Are Vepsi and Neonyt terms you’ve never heard of? No worries. I got you. Here it goes: Vepsi is a sustainable platform that connects brands to influencers, founded by Eilean and Leslie aka sassy Leslie from Paris. Eilean worked for around 6 years in the field of innovation and development at the UN. Passionate about fashion and fashion (blogs), she decided in 2015 to launch the VEPSI pop-up sales, bringing together ethical influencers and brands. These were the precursor to the startup. After three years of successful pop-ups – and after having finished eventually that Phd she was doing – she decided to uncover her true entrepreneurial spirit, quit the UN and create the start-up VEPSI together. Eilean and Leslie – who has been working as an Art Director in the corporate and luxury sector and was, like Eilean, always a fashion passionate – build on the sustainable pop-up experience VEPSI to make it accessible to all. This is how the new VEPSI was born: A agency-marketplace for ethical brands only, supported by fashion impact ambassadors (aka influencers) all over the world. The marketplace will be launched in April and focus mostly on sustainable brands of developing countries.
They invited me and six other women from all over Europe to come to Berlin and talk about sustainable fashion. This we did at Neonyt, which is a big fair where people get to learn more about sustainable brands, but also about marketing and influencers. We were given enough time to get to know some brands and were asked to participate in two panels, one concerning the SDG’s (which I will tell you more about later) and one about sustainable influencer-marketing.
Sustainable fashion brands that caught my eye
While walking around at the Neonyt fair, there were some really cool fashion brands that I had never heard of. I didn’t get the chance to speak to everyone, but I did write down which brands I thought were interesting (and there were probably a lot more!). Sharing is caring, so these were the brands I wrote down.
- Jungle Folk
- Above Studio
- Mahla Clothing
- Jan ’n June
- Organic Socks of Sweden
- Mamita Botanical
- Nat-2 Shoes
- Humour Noir
- Dress Arte
- Buki Akomolafe
The Prepeek Talks
During the Neonyt fair, we were asked to do two panels, like I said before. The first one was about sustainable influencers and how they can be a powerful marketing tool. We discussed what makes it different to be a sustainable influencer, how it’s different to work with sustainable brands and we talked about the conflict of promoting consumption while preaching for a less waste lifestyle and less consumption.
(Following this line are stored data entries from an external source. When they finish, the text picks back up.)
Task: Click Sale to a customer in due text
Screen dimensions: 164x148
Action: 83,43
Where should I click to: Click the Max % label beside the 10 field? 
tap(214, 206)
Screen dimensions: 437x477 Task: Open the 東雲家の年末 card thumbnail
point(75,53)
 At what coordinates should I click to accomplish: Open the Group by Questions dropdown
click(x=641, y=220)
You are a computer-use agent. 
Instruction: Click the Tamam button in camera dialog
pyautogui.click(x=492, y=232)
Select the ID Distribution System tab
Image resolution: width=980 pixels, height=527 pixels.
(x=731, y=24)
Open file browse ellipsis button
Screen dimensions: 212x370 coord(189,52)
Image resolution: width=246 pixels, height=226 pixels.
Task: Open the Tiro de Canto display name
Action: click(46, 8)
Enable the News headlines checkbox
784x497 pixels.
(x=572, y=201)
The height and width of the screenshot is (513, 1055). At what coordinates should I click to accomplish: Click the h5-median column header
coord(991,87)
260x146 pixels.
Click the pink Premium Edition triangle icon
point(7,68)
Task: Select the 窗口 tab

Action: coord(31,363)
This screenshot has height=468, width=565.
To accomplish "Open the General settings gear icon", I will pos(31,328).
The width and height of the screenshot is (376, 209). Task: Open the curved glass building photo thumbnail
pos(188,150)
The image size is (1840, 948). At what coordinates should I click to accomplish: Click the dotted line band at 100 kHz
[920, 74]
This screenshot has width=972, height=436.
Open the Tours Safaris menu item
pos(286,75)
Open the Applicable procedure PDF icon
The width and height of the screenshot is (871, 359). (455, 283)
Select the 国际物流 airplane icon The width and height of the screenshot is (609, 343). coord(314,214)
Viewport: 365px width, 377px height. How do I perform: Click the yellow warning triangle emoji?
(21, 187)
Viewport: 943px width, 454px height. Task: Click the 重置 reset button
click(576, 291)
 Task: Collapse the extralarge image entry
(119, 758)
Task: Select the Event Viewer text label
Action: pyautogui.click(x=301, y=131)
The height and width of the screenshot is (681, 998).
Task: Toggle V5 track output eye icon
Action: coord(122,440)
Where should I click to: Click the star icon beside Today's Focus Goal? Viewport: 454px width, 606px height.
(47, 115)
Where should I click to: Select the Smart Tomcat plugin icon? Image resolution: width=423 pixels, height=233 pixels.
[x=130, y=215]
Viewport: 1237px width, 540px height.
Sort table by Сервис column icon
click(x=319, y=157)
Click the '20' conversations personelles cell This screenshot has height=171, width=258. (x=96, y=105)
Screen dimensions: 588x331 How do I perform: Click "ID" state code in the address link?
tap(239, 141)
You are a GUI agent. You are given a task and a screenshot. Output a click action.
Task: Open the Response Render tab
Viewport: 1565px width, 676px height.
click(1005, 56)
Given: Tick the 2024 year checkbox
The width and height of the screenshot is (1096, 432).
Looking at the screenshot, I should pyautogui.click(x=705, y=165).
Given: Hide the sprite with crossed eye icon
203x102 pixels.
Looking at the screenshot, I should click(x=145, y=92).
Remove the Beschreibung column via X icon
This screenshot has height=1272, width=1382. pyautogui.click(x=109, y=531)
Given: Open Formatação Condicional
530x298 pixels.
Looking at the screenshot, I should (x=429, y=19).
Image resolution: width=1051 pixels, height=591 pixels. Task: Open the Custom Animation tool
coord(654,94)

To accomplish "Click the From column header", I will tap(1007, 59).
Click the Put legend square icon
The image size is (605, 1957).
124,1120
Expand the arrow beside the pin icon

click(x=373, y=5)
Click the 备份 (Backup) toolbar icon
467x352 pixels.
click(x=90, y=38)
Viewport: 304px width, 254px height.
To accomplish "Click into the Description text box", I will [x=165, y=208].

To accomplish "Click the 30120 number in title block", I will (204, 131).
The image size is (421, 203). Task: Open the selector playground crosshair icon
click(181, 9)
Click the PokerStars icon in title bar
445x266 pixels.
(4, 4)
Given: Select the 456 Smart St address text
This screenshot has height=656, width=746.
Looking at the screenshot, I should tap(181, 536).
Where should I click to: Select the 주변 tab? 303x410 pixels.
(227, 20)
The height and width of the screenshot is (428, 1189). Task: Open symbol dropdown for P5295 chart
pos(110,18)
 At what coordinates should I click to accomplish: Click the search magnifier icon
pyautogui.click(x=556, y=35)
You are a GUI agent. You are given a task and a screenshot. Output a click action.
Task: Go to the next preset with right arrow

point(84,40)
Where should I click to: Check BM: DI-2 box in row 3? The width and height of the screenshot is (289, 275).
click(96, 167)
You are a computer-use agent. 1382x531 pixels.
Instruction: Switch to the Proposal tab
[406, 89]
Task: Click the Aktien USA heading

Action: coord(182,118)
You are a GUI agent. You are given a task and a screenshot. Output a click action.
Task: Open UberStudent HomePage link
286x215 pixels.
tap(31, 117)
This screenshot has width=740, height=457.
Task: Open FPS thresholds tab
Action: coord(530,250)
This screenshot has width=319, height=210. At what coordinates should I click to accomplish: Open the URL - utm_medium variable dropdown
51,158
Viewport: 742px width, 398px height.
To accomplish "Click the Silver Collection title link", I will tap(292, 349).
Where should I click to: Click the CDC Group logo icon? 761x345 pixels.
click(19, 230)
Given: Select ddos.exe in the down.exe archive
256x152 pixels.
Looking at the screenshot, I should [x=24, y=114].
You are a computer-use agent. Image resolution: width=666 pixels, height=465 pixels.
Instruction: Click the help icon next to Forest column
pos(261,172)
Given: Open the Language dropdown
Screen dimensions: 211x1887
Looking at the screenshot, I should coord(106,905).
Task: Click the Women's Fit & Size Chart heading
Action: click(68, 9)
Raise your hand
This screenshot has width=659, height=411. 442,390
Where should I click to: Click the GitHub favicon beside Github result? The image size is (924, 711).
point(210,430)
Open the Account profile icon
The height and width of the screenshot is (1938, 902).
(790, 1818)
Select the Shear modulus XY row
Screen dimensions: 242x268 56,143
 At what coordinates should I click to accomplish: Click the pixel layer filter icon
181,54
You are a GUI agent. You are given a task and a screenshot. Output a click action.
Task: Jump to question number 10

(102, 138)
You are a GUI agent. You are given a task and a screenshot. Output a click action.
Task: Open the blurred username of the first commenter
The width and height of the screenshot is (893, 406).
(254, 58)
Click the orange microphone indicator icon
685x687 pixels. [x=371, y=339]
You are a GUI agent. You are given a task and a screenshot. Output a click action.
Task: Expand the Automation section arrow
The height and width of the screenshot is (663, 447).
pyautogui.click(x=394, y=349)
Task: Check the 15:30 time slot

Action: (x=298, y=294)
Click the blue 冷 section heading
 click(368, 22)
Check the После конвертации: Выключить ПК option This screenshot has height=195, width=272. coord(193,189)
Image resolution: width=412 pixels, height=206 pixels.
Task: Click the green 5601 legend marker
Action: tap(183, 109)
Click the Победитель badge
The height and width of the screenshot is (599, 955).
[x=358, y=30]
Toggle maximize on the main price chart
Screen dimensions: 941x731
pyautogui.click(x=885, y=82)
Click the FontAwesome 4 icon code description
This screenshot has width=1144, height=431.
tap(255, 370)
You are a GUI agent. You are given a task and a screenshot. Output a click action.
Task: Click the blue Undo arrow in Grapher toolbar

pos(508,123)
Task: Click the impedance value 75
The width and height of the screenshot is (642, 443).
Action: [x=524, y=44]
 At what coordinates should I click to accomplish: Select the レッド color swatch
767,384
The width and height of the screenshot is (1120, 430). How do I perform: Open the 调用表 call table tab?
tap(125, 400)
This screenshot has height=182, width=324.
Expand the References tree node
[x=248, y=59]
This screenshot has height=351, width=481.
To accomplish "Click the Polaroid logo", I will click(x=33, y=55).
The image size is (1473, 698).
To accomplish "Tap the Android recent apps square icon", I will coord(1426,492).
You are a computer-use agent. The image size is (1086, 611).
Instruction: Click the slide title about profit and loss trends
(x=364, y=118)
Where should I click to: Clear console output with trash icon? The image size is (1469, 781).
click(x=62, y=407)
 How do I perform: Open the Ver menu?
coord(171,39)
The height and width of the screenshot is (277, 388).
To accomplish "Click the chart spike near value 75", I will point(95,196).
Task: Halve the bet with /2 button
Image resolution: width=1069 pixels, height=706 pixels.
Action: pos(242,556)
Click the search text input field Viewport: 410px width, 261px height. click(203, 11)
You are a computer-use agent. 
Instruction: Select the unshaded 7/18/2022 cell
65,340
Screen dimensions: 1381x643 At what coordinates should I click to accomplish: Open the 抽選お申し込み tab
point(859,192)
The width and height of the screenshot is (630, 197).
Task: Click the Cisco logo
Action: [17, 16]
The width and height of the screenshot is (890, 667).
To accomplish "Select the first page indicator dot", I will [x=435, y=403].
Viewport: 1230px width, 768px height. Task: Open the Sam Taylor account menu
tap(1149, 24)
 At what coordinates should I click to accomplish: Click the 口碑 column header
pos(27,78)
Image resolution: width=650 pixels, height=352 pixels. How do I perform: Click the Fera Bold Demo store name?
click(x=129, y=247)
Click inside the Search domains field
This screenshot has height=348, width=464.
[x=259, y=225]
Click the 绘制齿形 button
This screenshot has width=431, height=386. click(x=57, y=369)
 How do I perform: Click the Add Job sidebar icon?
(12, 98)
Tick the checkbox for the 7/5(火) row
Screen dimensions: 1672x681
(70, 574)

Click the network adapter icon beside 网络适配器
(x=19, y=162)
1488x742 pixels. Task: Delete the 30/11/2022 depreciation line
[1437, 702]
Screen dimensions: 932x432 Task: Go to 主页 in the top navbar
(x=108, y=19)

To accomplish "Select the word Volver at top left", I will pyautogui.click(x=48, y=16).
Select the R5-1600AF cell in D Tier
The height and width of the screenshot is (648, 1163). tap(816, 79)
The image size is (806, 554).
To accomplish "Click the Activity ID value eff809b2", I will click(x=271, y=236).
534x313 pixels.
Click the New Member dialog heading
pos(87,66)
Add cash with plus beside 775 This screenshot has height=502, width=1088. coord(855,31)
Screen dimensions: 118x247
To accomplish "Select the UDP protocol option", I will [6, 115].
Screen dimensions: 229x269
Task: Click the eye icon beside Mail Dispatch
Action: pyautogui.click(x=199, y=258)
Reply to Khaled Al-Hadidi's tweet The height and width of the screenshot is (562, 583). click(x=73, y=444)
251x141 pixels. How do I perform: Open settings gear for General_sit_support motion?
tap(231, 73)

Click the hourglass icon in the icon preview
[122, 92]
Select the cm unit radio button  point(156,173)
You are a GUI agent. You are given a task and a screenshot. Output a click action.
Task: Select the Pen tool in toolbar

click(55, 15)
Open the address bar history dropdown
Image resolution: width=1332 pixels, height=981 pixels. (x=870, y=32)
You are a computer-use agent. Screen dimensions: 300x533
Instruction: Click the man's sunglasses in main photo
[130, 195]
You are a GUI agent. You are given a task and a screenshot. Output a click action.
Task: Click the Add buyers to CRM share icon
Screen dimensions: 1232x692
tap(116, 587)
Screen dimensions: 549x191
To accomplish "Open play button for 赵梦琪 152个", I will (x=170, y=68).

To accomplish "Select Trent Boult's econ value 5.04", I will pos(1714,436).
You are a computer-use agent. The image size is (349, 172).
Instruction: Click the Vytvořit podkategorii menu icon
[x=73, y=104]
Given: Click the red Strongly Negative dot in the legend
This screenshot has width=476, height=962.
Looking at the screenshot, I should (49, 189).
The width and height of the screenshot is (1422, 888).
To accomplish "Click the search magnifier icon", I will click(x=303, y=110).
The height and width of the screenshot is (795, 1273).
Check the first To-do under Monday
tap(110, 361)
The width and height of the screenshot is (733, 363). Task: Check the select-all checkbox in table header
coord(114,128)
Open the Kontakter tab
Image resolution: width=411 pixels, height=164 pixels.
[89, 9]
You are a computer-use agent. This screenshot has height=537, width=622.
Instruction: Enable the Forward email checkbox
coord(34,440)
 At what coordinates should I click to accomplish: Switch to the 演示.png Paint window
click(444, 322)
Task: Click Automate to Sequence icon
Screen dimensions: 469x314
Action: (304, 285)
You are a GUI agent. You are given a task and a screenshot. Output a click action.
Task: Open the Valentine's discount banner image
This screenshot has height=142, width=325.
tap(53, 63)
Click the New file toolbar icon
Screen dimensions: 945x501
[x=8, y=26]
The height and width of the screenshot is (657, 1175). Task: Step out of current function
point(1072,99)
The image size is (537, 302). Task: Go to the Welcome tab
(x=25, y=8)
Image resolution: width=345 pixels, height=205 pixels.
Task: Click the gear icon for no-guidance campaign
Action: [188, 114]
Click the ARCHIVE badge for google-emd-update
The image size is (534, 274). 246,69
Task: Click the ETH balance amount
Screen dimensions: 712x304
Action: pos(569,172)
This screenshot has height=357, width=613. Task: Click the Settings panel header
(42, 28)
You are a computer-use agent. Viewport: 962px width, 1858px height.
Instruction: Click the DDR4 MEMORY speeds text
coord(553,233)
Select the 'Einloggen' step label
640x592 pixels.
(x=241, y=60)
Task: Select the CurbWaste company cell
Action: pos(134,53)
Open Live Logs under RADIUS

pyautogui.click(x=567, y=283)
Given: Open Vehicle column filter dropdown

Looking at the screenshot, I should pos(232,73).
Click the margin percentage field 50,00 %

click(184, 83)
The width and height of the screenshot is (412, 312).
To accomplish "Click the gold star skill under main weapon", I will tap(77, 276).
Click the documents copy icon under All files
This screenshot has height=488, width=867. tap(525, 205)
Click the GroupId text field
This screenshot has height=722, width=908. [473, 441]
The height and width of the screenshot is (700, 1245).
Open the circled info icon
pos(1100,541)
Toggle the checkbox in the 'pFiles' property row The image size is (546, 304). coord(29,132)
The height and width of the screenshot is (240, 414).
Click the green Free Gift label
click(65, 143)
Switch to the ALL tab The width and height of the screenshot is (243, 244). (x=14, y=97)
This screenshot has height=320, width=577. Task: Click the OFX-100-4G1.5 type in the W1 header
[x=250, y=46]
The second talk was ‘the big talk’, about the SDG’s. Now let me first explain to you what the SDG’s are. SDG’s stands for Sustainable Development Goals. The 2030 Agenda for Sustainable Development, adopted by all United Nations Member States in 2015, provides a shared blueprint for peace and prosperity for people and the planet, now and into the future. At its heart are the 17 Sustainable Development Goals (SDGs), which are an urgent call for action by all countries – developed and developing – in a global partnership. They recognize that ending poverty and other deprivations must go hand-in-hand with strategies that improve health and education, reduce inequality, and spur economic growth – all while tackling climate change and working to preserve our oceans and forests. I think the main focus of Neonyt is goal nr 12: sustainable consumption and production. Interested in learning what all 17 goals stand for? This short video will tell you all about them.
How to make an impact on Instagram
Because there wasn’t enough time for everybody to answer the questions we discussed, here are some of my thoughts.
In my opinion, there’s (at least) two ways to make a sustainable impact on Instagram. But even if you have just a few followers, you can have an impact on people’s decisions and motives. On the one hand you can have an impact by having a completely sustainable account that attracts people who already decided to make a difference in their life and want to learn more about how to change their habits into even more sustainable habits. On the other hand, there’s being a ‘regular’ influencer that informs their followers of how they are making more conscious decisions and tries to show that making sustainable choices isn’t necessarily very expensive, boring or impossible. Instagram is image driven, so I think it’s important to still be aware of how powerful the image you make is. I consider myself to be the last type of ‘influencer’. I share the things that are close to my heart (natural living, ethical living – but it’s all still a process for me) and I hope to inspire people to think for themselves and make more conscious choices. I hope to make them think ‘if she can do that, than I can do it too’.
Berlin was an adventure and I would like to thank Vepsi again for organizing these amazing three days. Also a big shoutout to my fellow sustainable warriors, for being a huge inspiration.